About fairseq wav2vec2 extractor #43

xieyuankun · 2022-11-14T03:24:29Z

hello, i have a problem about wav2vec2 feature extrcator.
i use your code class SSLModel(torch_nn.Module) to extract wav2vec2 feature and get error
Traceback (most recent call last): File "/home/xieyuankun/asvspoof2019_wav2vec2_fairseq/preprocess.py", line 274, in <module> w2vmodel = SSLModel('/home/xieyuankun/data/wav2vec_big_960h.pt', 1024) File "/home/xieyuankun/asvspoof2019_wav2vec2_fairseq/preprocess.py", line 228, in __init__ md, _, _ = fq.checkpoint_utils.load_model_ensemble_and_task([mpath]) File "/home/xieyuankun/miniconda3/lib/python3.9/site-packages/fairseq/checkpoint_utils.py", line 473, in load_model_ensemble_and_task model = task.build_model(cfg.model, from_checkpoint=True) File "/home/xieyuankun/miniconda3/lib/python3.9/site-packages/fairseq/tasks/audio_pretraining.py", line 197, in build_model model = super().build_model(model_cfg, from_checkpoint) File "/home/xieyuankun/miniconda3/lib/python3.9/site-packages/fairseq/tasks/fairseq_task.py", line 338, in build_model model = models.build_model(cfg, self, from_checkpoint) File "/home/xieyuankun/miniconda3/lib/python3.9/site-packages/fairseq/models/__init__.py", line 106, in build_model return model.build_model(cfg, task) File "/home/xieyuankun/miniconda3/lib/python3.9/site-packages/fairseq/models/wav2vec/wav2vec2_asr.py", line 208, in build_model w2v_encoder = Wav2VecEncoder(cfg, len(task.target_dictionary)) TypeError: object of type 'NoneType' has no len()
it seems like a problem from fairseq fq.checkpoint_utils.load_model_ensemble_and_task([mpath]) which didn't recognize the task: Wav2VecEncoder(cfg, len(task.target_dictionary))

The text was updated successfully, but these errors were encountered:

TonyWangX · 2022-11-14T06:26:30Z

Hi @xieyuankun

Sorry for the inconvenience.
I use the Fairseq code from their github, not from the fairseq in pip.
Fairseq github code has been updated regularly.

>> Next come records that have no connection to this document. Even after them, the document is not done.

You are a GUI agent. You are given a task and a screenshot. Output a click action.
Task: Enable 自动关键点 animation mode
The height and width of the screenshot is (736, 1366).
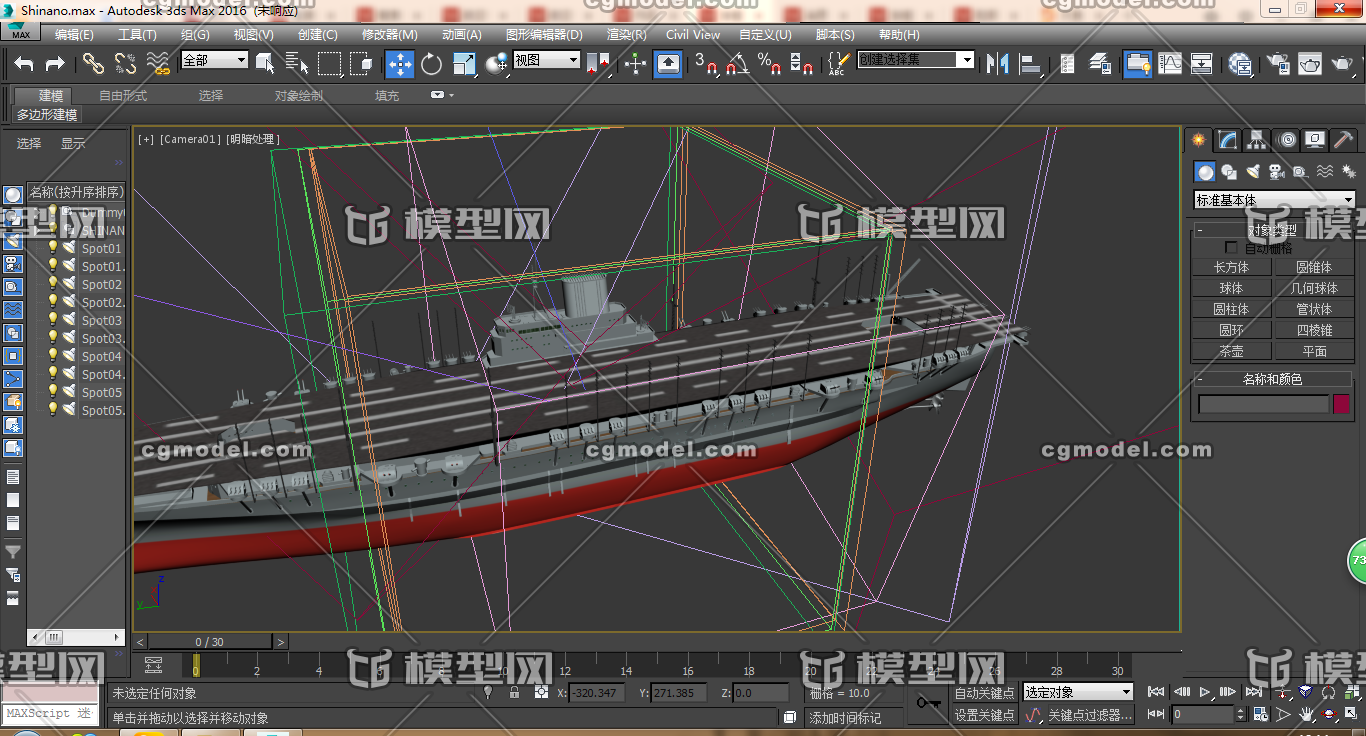[x=983, y=691]
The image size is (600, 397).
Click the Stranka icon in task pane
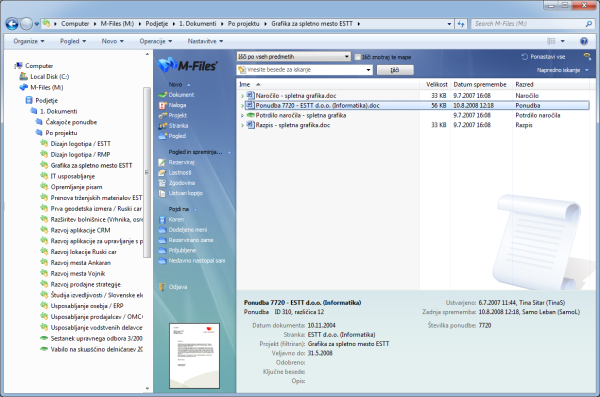(x=162, y=126)
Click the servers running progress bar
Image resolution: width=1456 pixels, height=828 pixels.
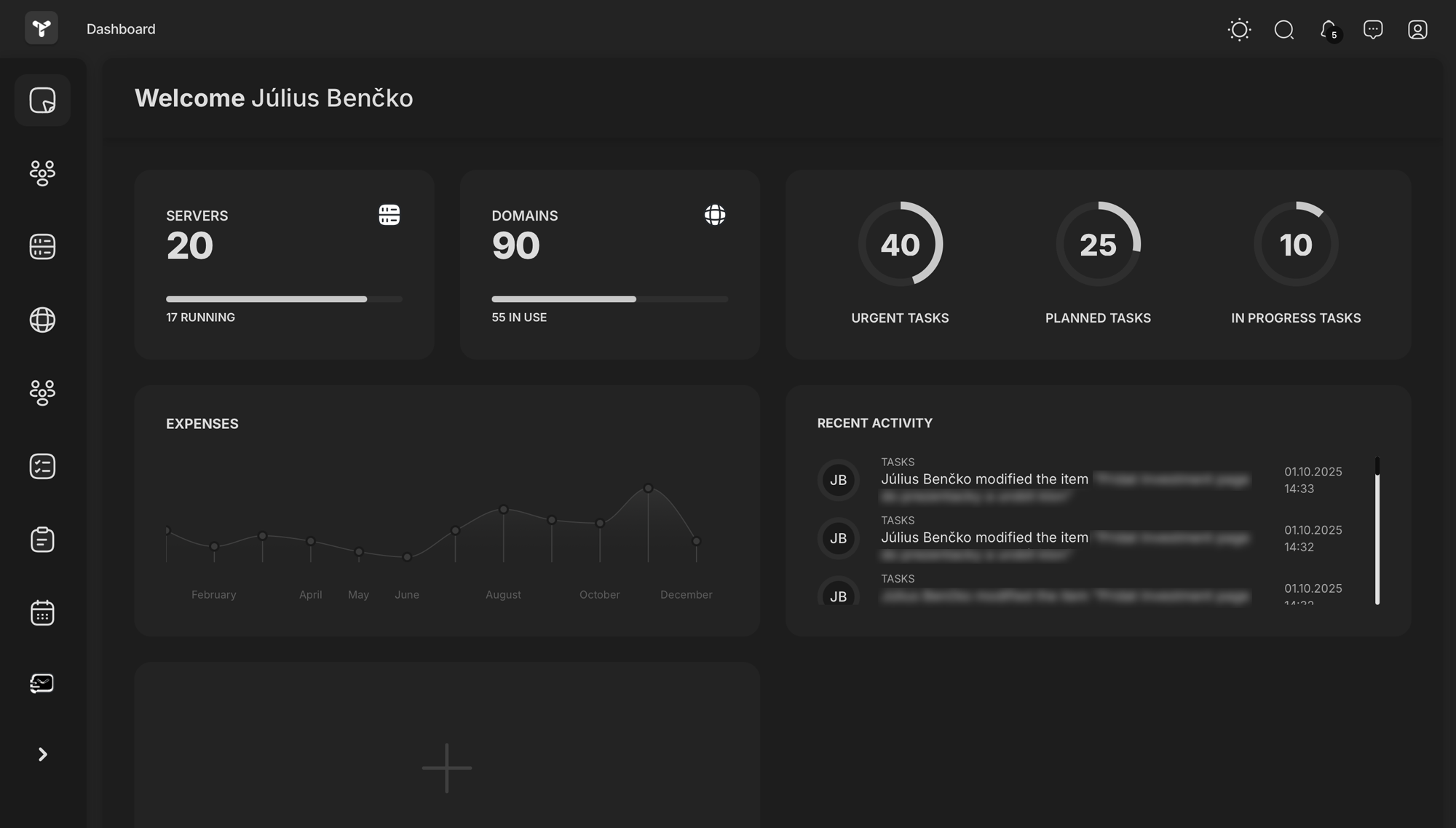[284, 299]

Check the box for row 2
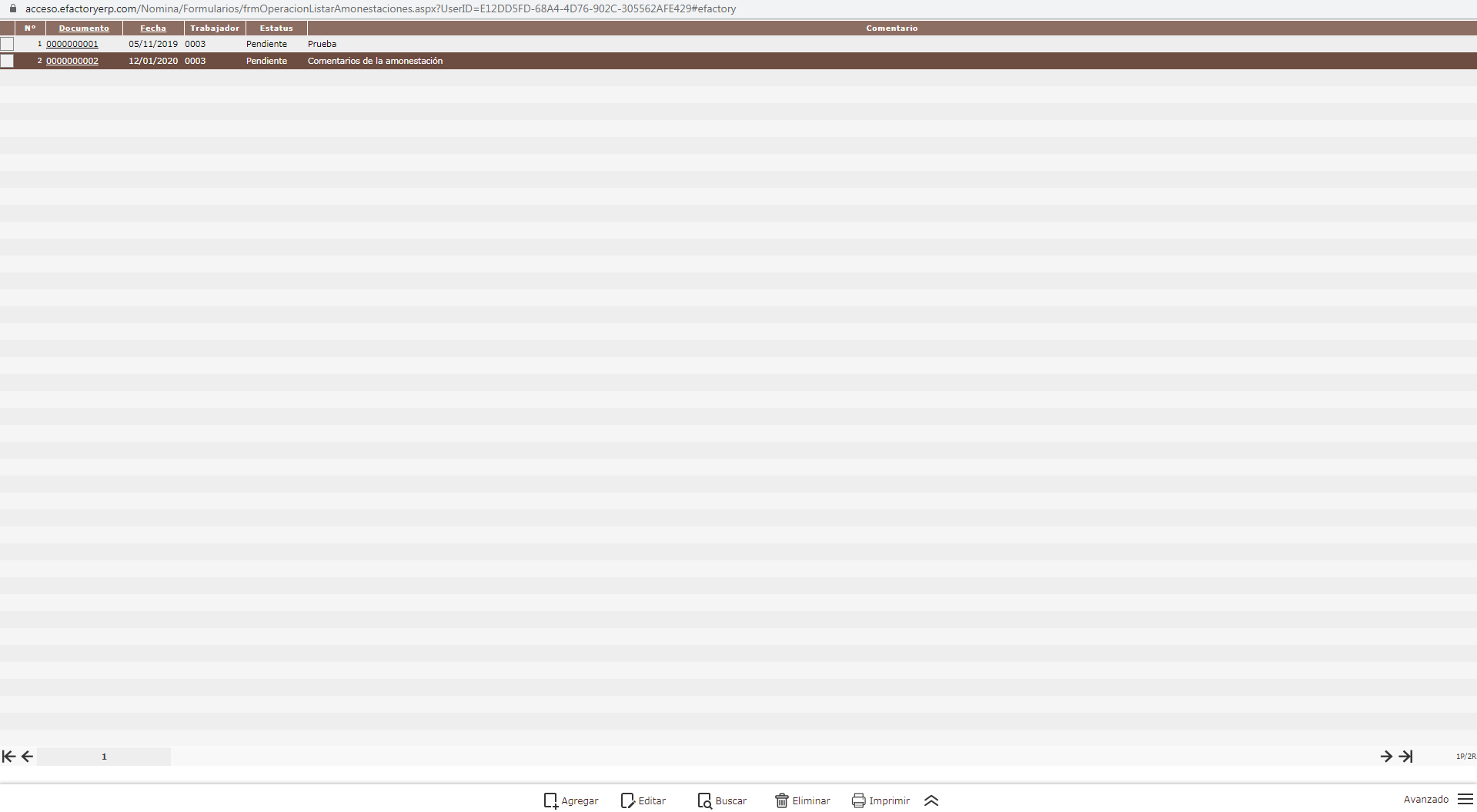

I need to use a specific commit from that github.

To make the life easier, please run this script to install the conda environment.
It will install fairseq and other dependency.
https://github.com/nii-yamagishilab/project-NN-Pytorch-scripts/blob/master/env-fs-install.sh

# make sure other conda envs are not loaded
bash env-fs-install.sh

# load
conda activate fairseq-pip2

This is written in https://github.com/nii-yamagishilab/project-NN-Pytorch-scripts#python-environment

You can also follow the script and install fairseq manually.

xieyuankun · 2022-11-14T10:31:55Z

Thanks for you quick reply @TonyWangX
Unfortunately, I just use the previous version of fairseq from your env-fs-install.sh and get the same error.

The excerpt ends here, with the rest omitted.